- Input data
------------

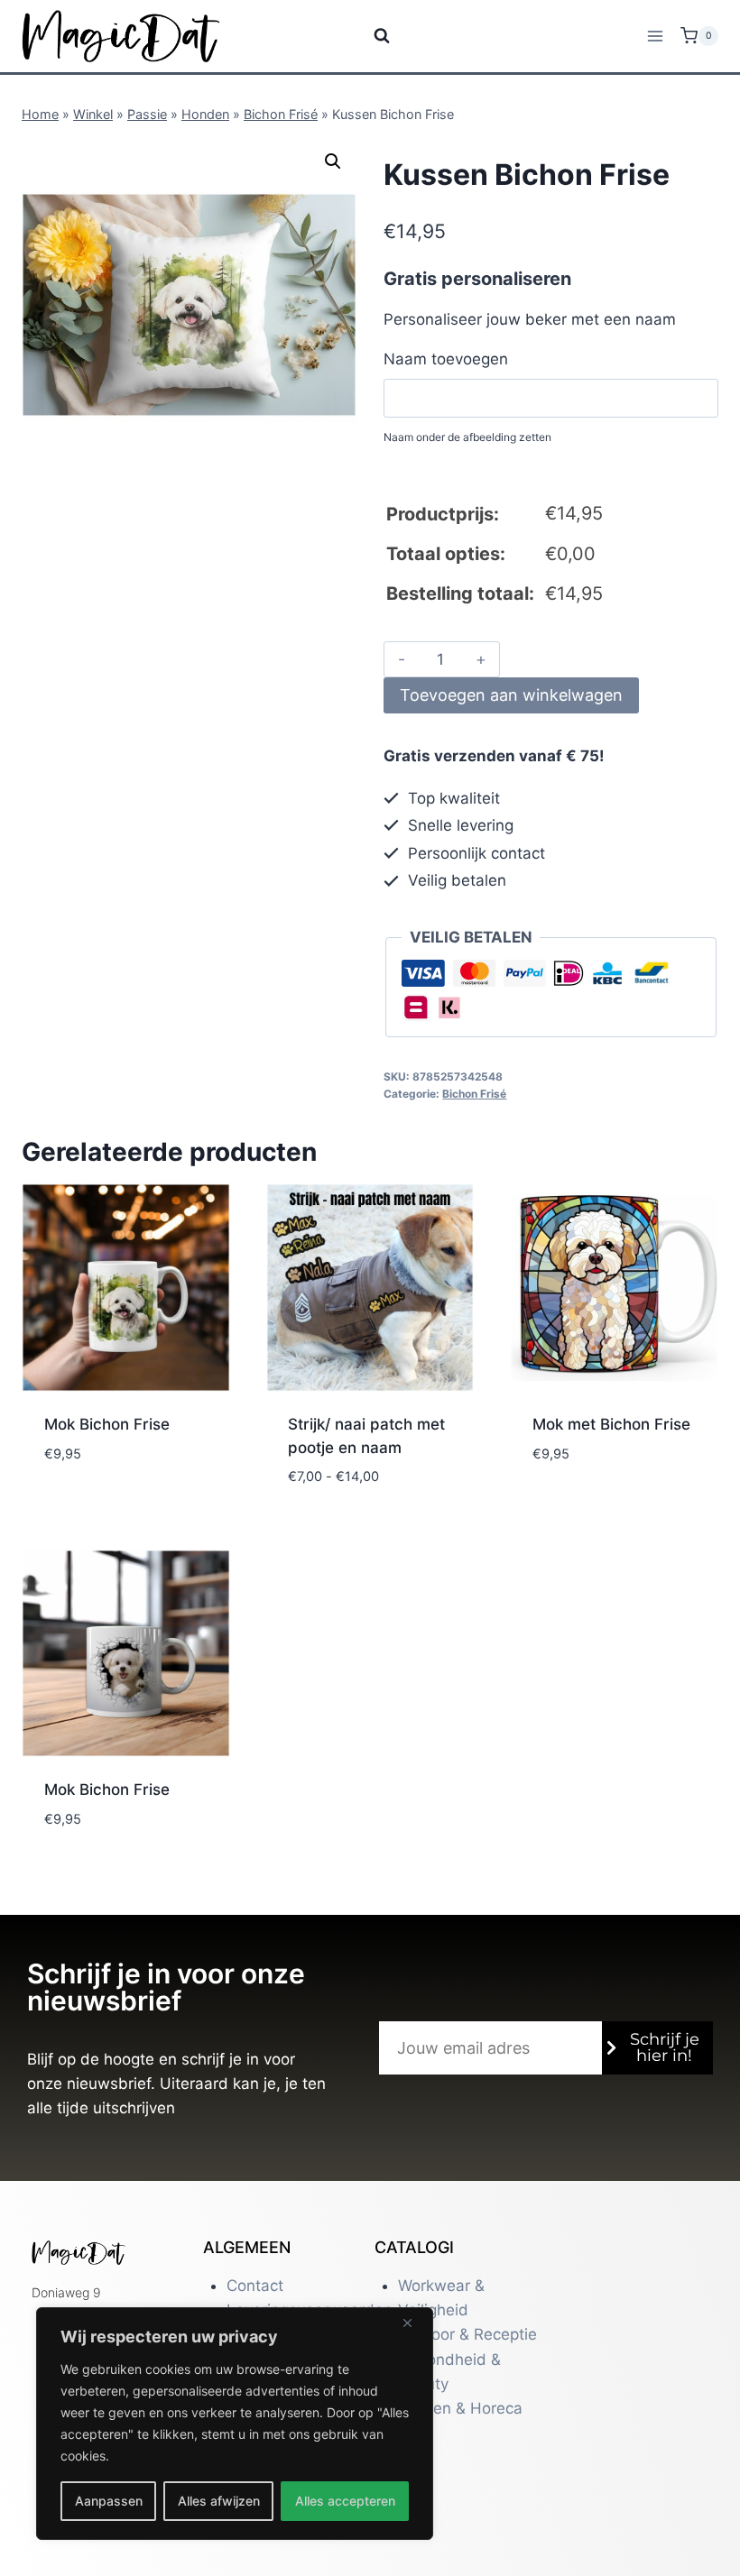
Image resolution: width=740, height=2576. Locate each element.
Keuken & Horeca (460, 2408)
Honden (205, 114)
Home (40, 114)
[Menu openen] (654, 36)
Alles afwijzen (219, 2500)
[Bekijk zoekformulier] (370, 36)
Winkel (93, 114)
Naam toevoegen (446, 359)
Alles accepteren (345, 2500)
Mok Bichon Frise (107, 1424)
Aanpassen (109, 2500)
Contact (255, 2286)
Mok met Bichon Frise (611, 1424)
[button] (333, 161)
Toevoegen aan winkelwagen (511, 694)
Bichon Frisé (281, 114)
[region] (234, 2423)
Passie (147, 114)
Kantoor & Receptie (467, 2334)
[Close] (414, 2322)
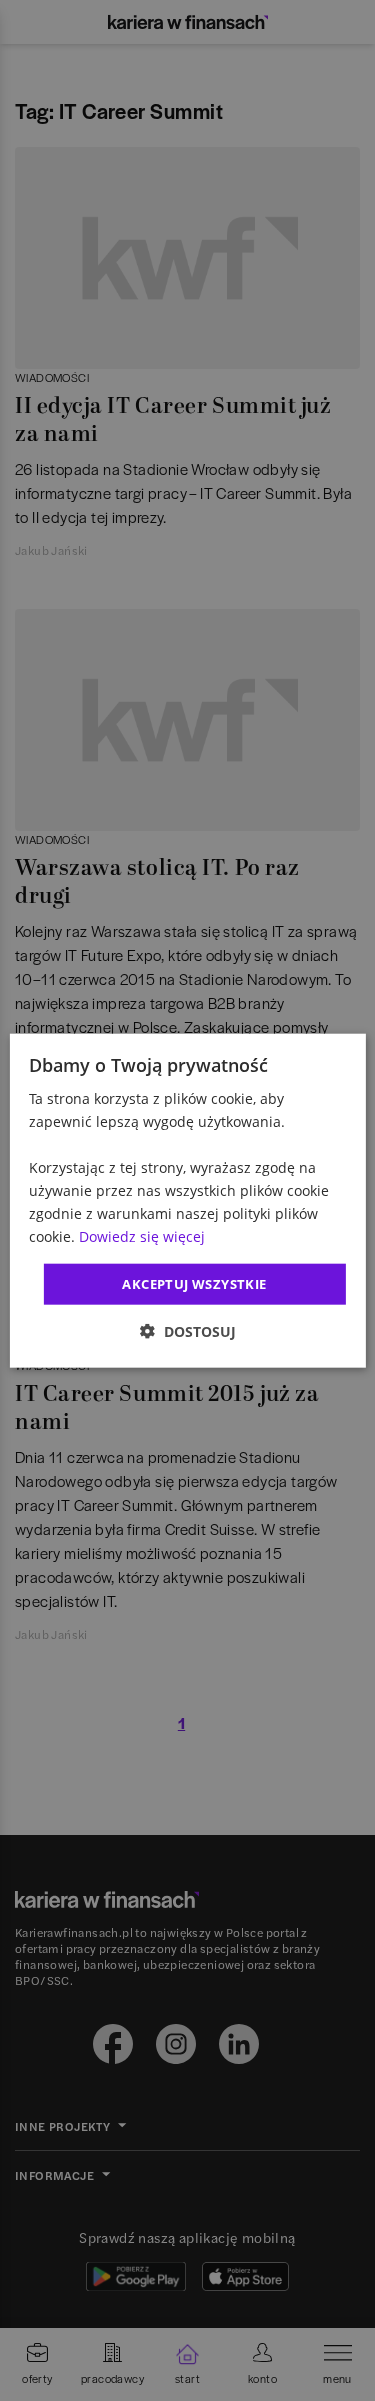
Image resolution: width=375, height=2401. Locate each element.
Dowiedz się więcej (142, 1236)
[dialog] (187, 1200)
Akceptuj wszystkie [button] (194, 1283)
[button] (188, 1331)
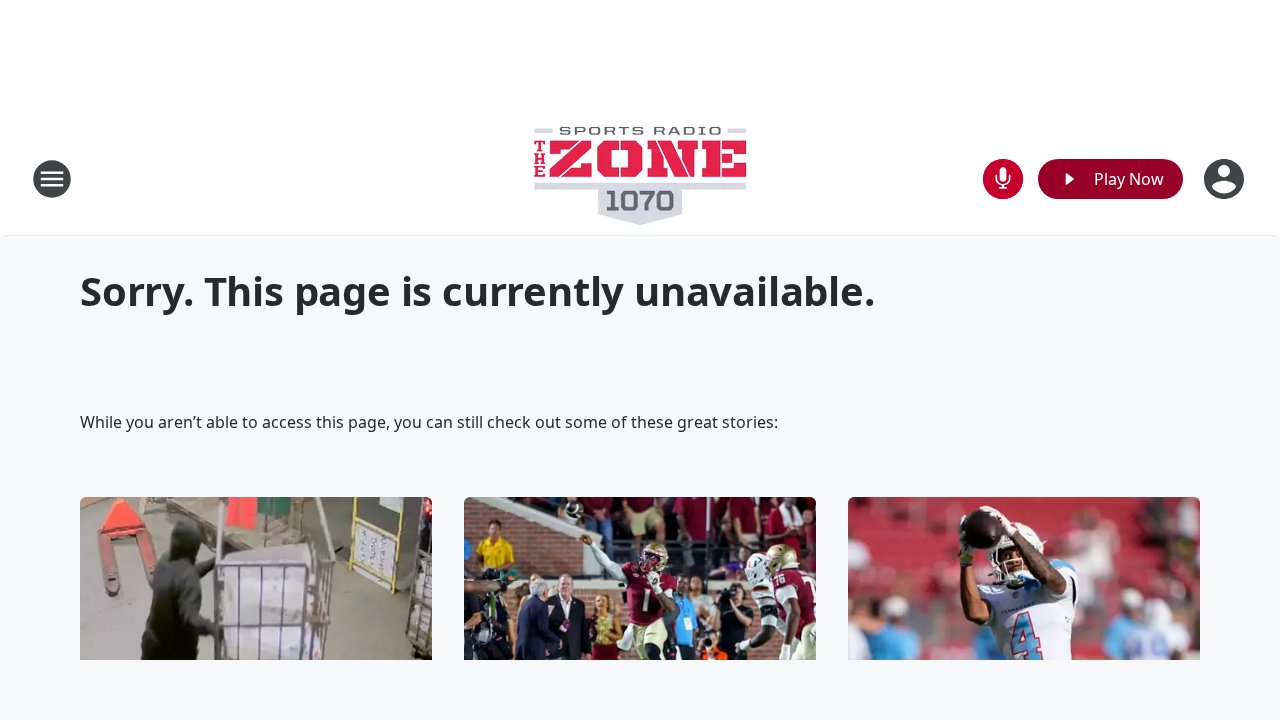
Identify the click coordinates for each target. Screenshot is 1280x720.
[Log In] (1226, 179)
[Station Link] (640, 178)
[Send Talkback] (1003, 179)
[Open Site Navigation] (52, 179)
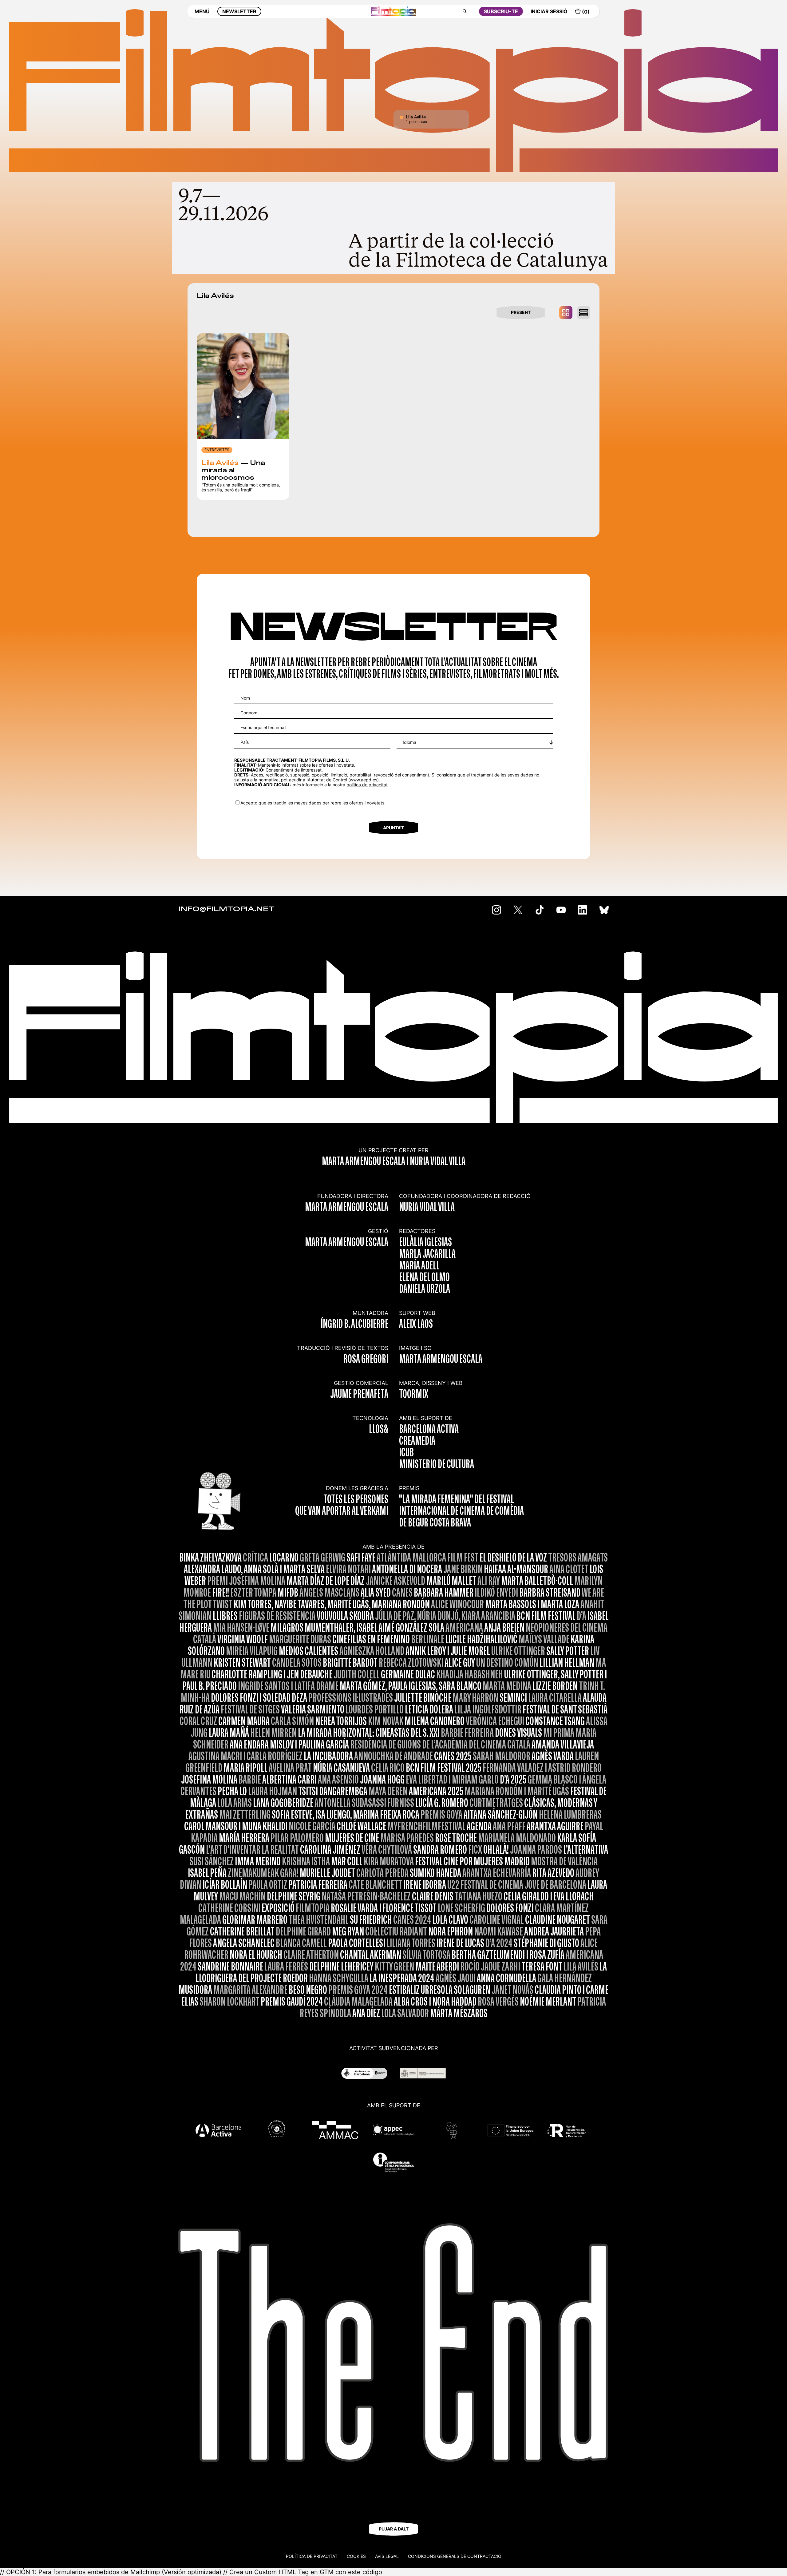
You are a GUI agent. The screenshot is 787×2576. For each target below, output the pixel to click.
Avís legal (387, 2556)
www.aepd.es (363, 779)
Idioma (409, 742)
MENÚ (202, 11)
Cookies (356, 2556)
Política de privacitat (312, 2556)
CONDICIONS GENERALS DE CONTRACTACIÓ (454, 2556)
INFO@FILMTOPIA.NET (226, 909)
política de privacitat (367, 784)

------------

- Work required
Provide the number of lines in the listing where the string "Image" is found, and nothing besides.

- Exercise output
2